January 22, 2009
"Sentence First - Verdict Afterwards"
Curiouser and curiouser, to continue the Alice references; President Barack H. Obama has just signed three executive orders ordering the Guantanamo Bay Detention Facility closed within a year, along with all other "secret overseas prisons" run by the CIA, and banning the use of harsh or undisclosed interrogation techniques. And then, after signing these executive orders, he subsequently "ordered a cabinet-level review" of whether any of this is even possible:
But even as he reversed the most disputed counterterrorism policies of the Bush years, Mr.

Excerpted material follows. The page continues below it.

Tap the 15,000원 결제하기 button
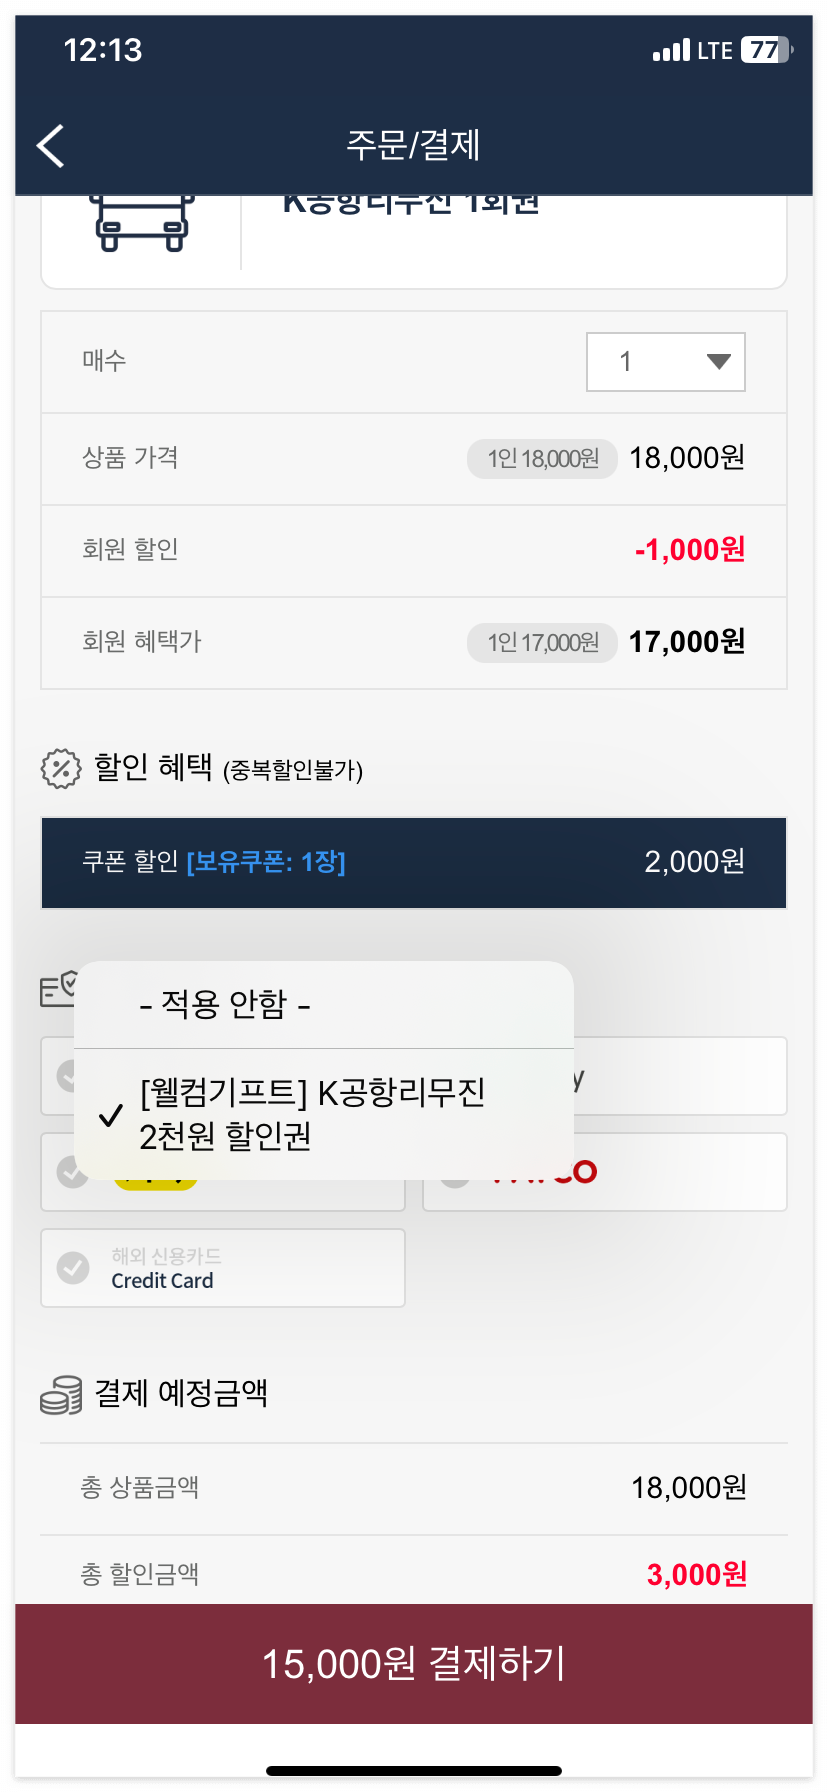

Obama postponed for at least six months difficult decisions on the details. He ordered a cabinet-level review of the most challenging questions his administration faces -- what to do with dangerous prisoners who cannot be tried in American courts; whether some interrogation methods should remain secret to keep Al Qaeda from training to resist them; and how the United States can make sure prisoners transferred to other countries will not be tortured.
Fiddle-faddle; don't bother the president with such engineering details! I'm sure if we just put on our thinking caps, we'll come up with the easy, obvious solution that somehow escaped everyone's notice all these years.
Fortunately, Obama is in deep consultation with important leaders of the military and intelligence communities and following their unbiased advice:
As Mr. Obama signed three orders in a White House ceremony, 16 retired generals and admirals who have fought for months for a ban on coercive interrogations stood behind him and applauded. The group, organized to lobby the Obama transition team by the group Human Rights First, did not include any career C.I.A. officers or retirees. [Why invite the opposition to confuse matters by participating in the discussion?]
“We intend to win this fight,” Mr. Obama said, “We are going to win it on our own terms.”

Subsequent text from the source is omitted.